> **TUGAS ANDA**:
• a. Jawab pertanyaan berikut berdasarkan teks tentang organisasi dan kepemimpinan.
(i) Berapa hal yang sekurang-kurangnya harus dipenuhi sebagai syarat sukses berorganisasi?
(ii) Dalam konteks organisasi, apa arti loyalitas?
(iii) Integritas disebut sebagai kesetiaan pada apa?
• b. Tuliskan ulang dengan persis bagian teks tentang organisasi dan kepemimpinan, mulai dari "Untuk mencapai tujuan" dan terus sampai "yang memiliki kesetiaan.".
• c. Tolong lanjutkan teks tentang organisasi dan kepemimpinan dari titik terakhirnya.

> **KUTIPAN HALAMAN**:
.....

Semakin minimnya peran dan fungsi organisasi (baca: organisasi kemahasiswaan dan kepemudaan) dalam merespon persoalan kebangsaan, memiliki andil besar terhadap lesunya gairah berorganisasi. Padahal, bukan saja akan berefek langsung bagi keberlangsungan sebuah organisasi itu sendiri. Lebih dari itu, jika hal demikian tetap tidak disadari dan disikapi, maka satu persatu aset utama bangsa ini akan jatuh. Dan pada gilirannya mimpi tentang keadilan sosial bagi seluruh rakyat Indonesia hanya akan tetap menjadi sekedar pelajaran
Tentang Organisasi dan Kepemimpinan
Organisasi yang saya pahami adalah
merupakan sebuah perkumpulan yang di dalamnya berisi orang-orang yang
memiliki tekad dan semangat, mempunyai prinsip perjuangan yang sama dan
bisa bekerja sama untuk saling melengkapi satu dengan yang lainnya
dengan mengedepankan prinsip saling mempercayai satu dengan yang
lainnya. Karena demikian, maka sebuah organisasi akan bisa menjaga
eksistensinya di satu sisi dan di sisi lain bahkan punya kesempatan dan
peluang untuk bertranformasi baik secara ide, gagasan dan sebagainya
pada setiap proses sosial yang terjadi.
Untuk mencapai tujuan
organisasi-berorganisasi sebagaimana tersebut maka sekurang-kurangnya
ada 3 (Tiga) hal yang harus dipenuhi sebagai syarat suksesnya, yaitu:
- Loyalitas
Adalah seseorang yang memiliki kesetiaan.
Dalam konteks organisasi, loyalitas berarti (selalu) mampu menjaga nama
baik organisasi. Loyalitaslah pada gilirannya akan mengantarkan diri
kita atau siapa saja pada titik bangga terhadap apa yang dimiliki.
- Dedikasi
Pengabdian yang tulus bagi seorang
organisatoris adalah sesuatu yang tidak bisa ditawar dalam kerangka
sukses berorganisasi. Artinya, dedikasi adalah soal pengorbanan tenaga,
pikiran dan waktu demi sebuah keberhasilan. Sehingga seorang yang
berdedikasi atau memiliki dedikasi adalah orang bisa member manfaat
- Integritas
Adalah sebuah kesetiaan pada kebenaran
yang terpancarkan dari adanya kesamaan antara perkataan dan perbuatan.

.....

> **DATA YANG DITAMPILKAN**:
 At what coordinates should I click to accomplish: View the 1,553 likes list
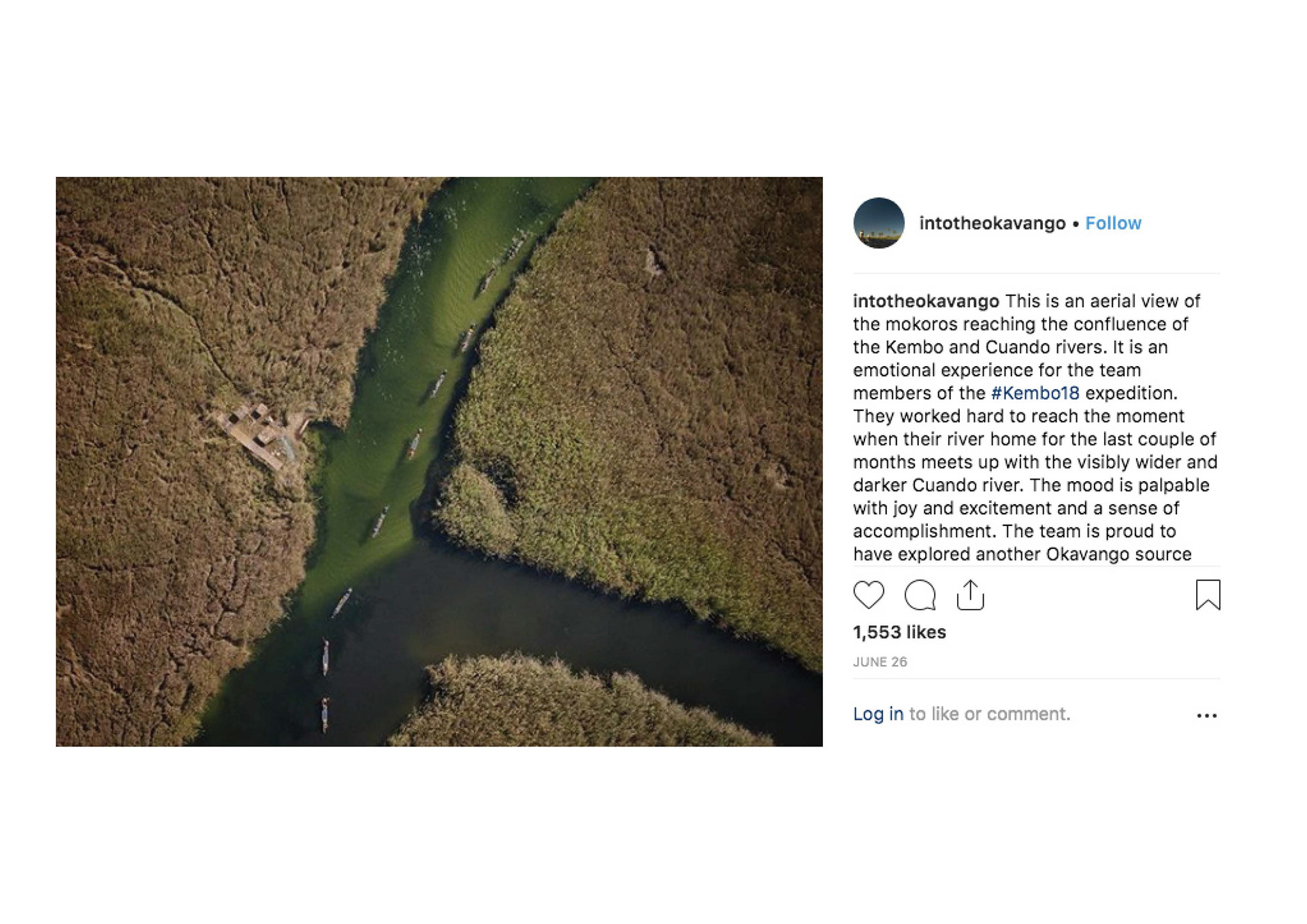pos(899,632)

.....

> **JAWABAN LATIHAN**:
• a.
(i) 3 (tiga) hal: loyalitas, dedikasi, dan integritas.
(ii) Loyalitas berarti (selalu) mampu menjaga nama baik organisasi.
(iii) Kesetiaan pada kebenaran yang terpancarkan dari adanya kesamaan antara perkataan dan perbuatan.

• b.
Untuk mencapai tujuan
organisasi-berorganisasi sebagaimana tersebut maka sekurang-kurangnya
ada 3 (Tiga) hal yang harus dipenuhi sebagai syarat suksesnya, yaitu:
- Loyalitas
Adalah seseorang yang memiliki kesetiaan.

• c.
Artinya, dalam kondisi dan situasi apapun persoalan integritas harus
dikedepankan. Karena ini lebih pada bagaimana mental (moral)
sesungguhnya dari seorang organisatoris pada gilirannya dipertaruhkan.
Ketiga hal tersebut adalah satu kesatuan
utuh yang memang dipersyaratkan bagi kelangsungan dan kemajuan sebuah
organisasi. Artinya, kita tidak boleh hanya mengambil satu dan
mengabaikan yang lainnya. Seorang organisatoris yang hanya memiliki
loyalitas tanpa unsur pengabdian dan ketulusan adalah mesin pembunuh
bagi siapa saja. Sementara dengan hanya kejujuran tanpa loyalitas dan
dedikasi maka ia hanya akan menjadi layaknya kitab suci tak tersentuh.
Pertanyaannya, bagaimana menuju kea rah yang demikian?
- Tentang Kepemimpinan
Secara umum, kepemimpinan dalam sebuah
organisasi adalah tentang bagaimana seseorang yang mempunyai wewenang
memimpin (disebut pemimpin) melakukan segala daya dan upaya (halal tidak
mengikat, red.) dengan segenap kemampuan yang dimiliki untuk
menggerakkan organisasi yang dipimpinnya. Dengan demikian kepemimpinan
adalah soal seni dalam proses memimpin itu sendiri.
Dan karenanya, maka tidak heran jika
dalam perkembangannya, hal ini memunculkan berbagai macam karakteristik
pemimpin. Yaitu, antara lain: liberal, otoriter dan demokratis.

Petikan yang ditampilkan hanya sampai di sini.